### Data provided ###

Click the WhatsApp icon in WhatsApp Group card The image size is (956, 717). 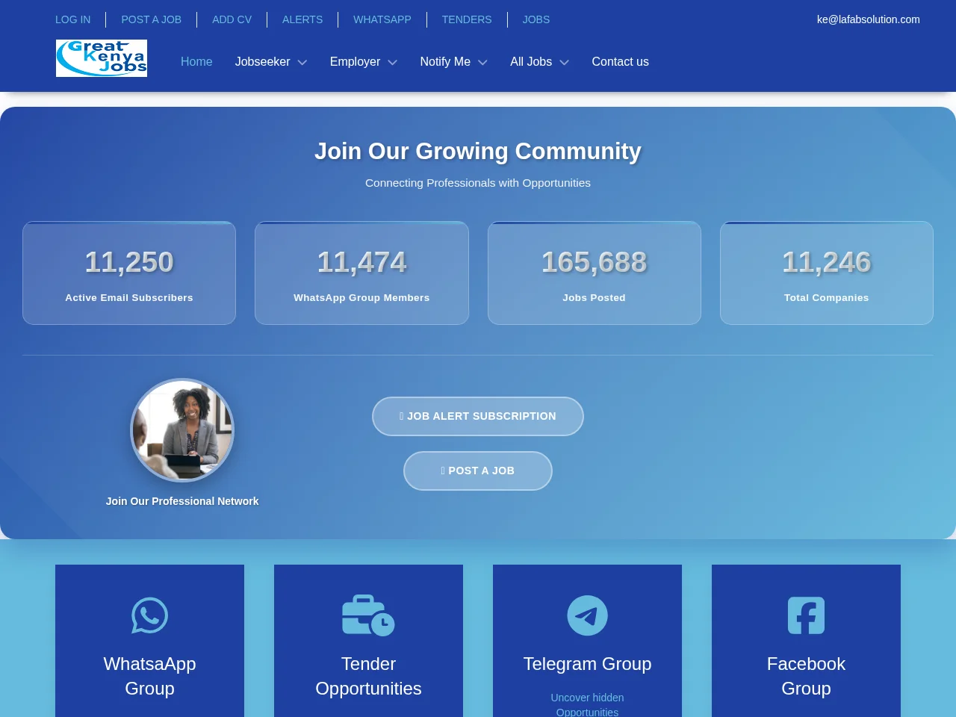pos(149,615)
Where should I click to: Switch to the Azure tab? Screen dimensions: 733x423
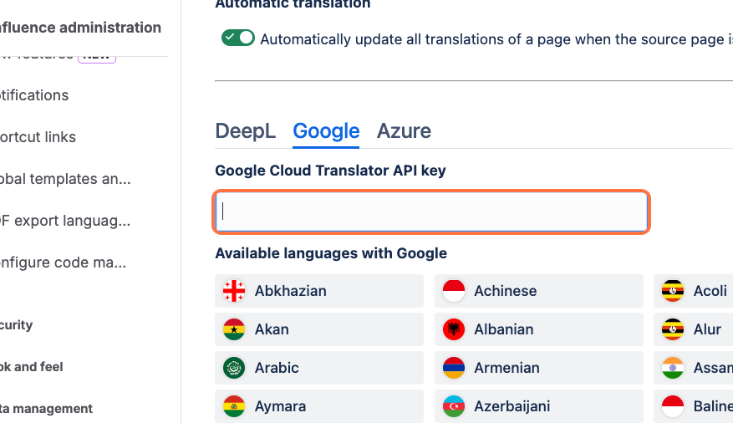tap(404, 131)
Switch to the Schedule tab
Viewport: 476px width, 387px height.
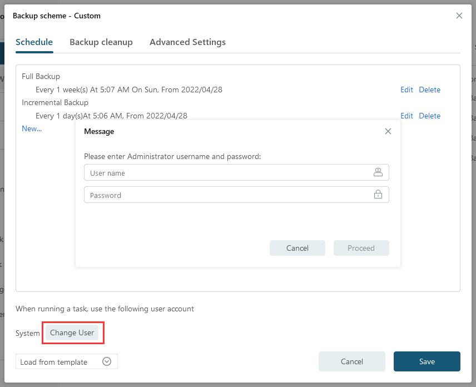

###

§ Task details:
Each line from the line containing "Switch to the Schedule tab" through the final line of the data above must be retyped exactly; nothing else, and no pictures, may appear.

§ Answer:
Switch to the Schedule tab
Viewport: 476px width, 387px height.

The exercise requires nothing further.